Results The percentage of admissions associated with one or more adverse events was unchanged (p=0.48) at 14% (95% CI=10.4% to 18.4%) in 2015 compared with 12.2% (95% CI=9.5% to 15.5%) in 2009. Similarly, the prevalence of preventable adverse events was unchanged (p=0.3) at 7.4% (95% CI=5.3% to 10.5%) in 2015 compared with 9.1% (95% CI=6.9% to 11.9%) in 2009. The incidence densities of preventable adverse events were 5.6 adverse events per 100 admissions (95% CI=3.4 to 8.0) in 2015 and 7.7 adverse events per 100 admissions (95% CI=5.8 to 9.6) in 2009 (p=0.23). However, the percentage of preventable adverse events due to hospital-associated infections decreased to 22.2% (95% CI=15.2% to 31.1%) in 2015 from 33.1% (95% CI=25.6% to 41.6%) in 2009 (p=0.01).

Conclusion Adverse event rates remained stable between 2009 and 2015. The percentage of preventable adverse events related to hospital-associated infection decreased, which may represent a positive impact of the related national programmes and guidelines.

  • adverse events
  • epidemiology and detection
  • healthcare quality improvement
  • patient safety
  • quality improvement
http://creativecommons.org/licenses/by-nc/4.0/

This is an open access article distributed in accordance with the Creative Commons Attribution Non Commercial (CC BY-NC 4.0) license, which permits others to distribute, remix, adapt, build upon this work non-commercially, and license their derivative works on different terms, provided the original work is properly cited, appropriate credit is given, any changes made indicated, and the use is non-commercial. See: http://creativecommons.org/licenses/by-nc/4.0/.

View Full Text

Statistics from Altmetric.com

Supplementary materials

  • Supplementary Data

    This web only file has been produced by the BMJ Publishing Group from an electronic file supplied by the author(s) and has not been edited for content.

Footnotes

  • Twitter @warconnolly

  • Contributors WC: project management, data collection, analysis, interpretation of the data and drafting the manuscript. NR: staff training, study design, data collection, analysis and interpretation of the data and critical revision of the drafted manuscript. DJW and AH: design, review, analysis and interpretation of the data and critical revision of the drafted manuscript. RMC: design and data analysis and interpretation. CS: design, project management and critical revision of the drafted manuscript.
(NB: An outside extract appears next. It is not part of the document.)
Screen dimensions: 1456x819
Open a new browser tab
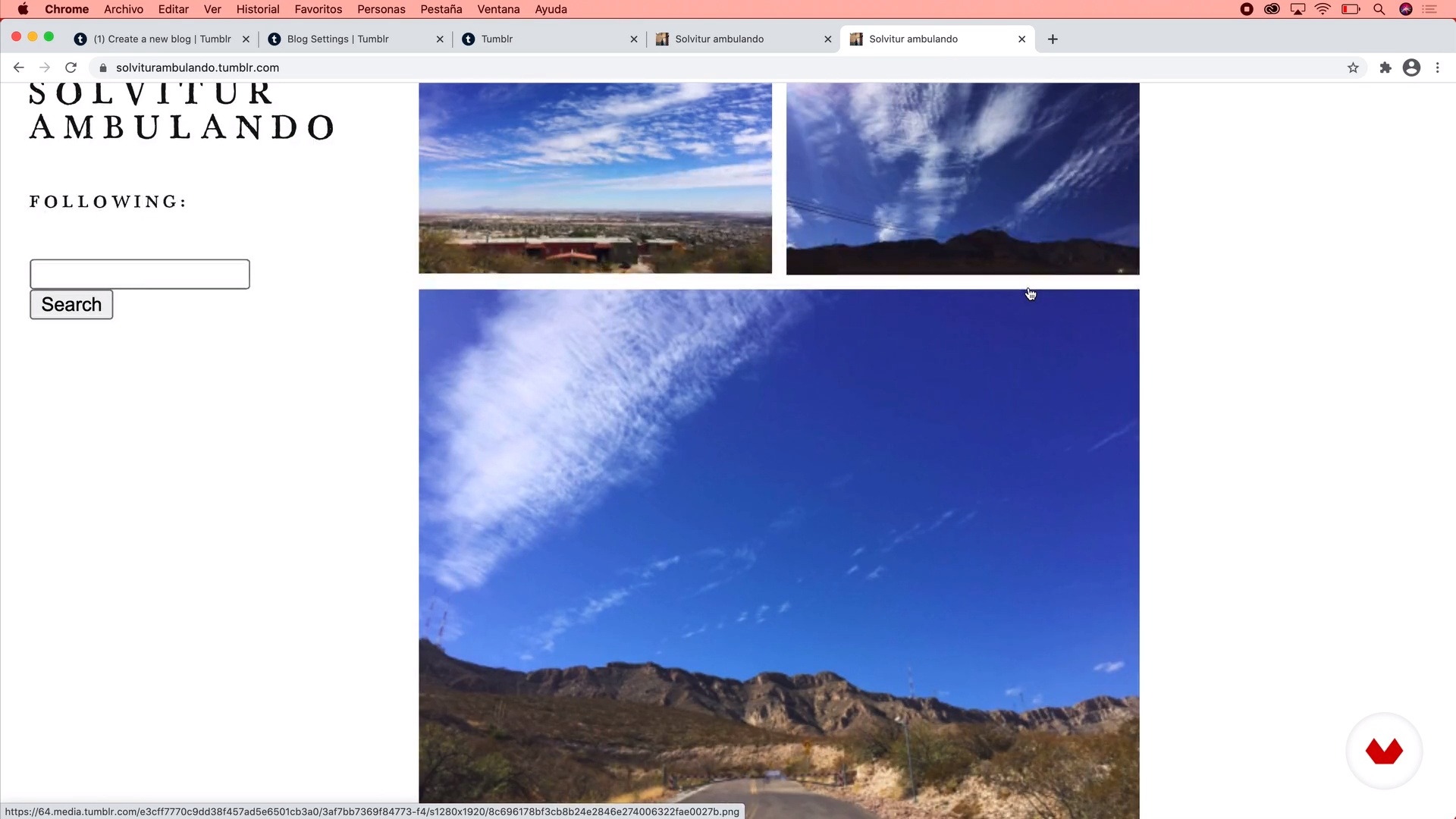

  • Funding Funding for the project was received via the Applied Partnership Awards (APA-2016-1877) from the Health Research Board (HRB) and the HSE.

  • Competing interests None declared.

  • Patient consent for publication Not required.

  • Ethics approval Ethical approval for INAES-2 was received from the ethics committees of the Royal College of Surgeons in Ireland (REC 1421) and the Royal College of Physicians in Ireland (RECSAF 04-2). A consent declaration was obtained from the Health Research Consent Declaration Committee in Ireland (AF3-19-001), which allowed data collection without obtaining explicit consent from each patient before we irrevocably anonymised data.

  • Data availability statement Data are available upon reasonable request.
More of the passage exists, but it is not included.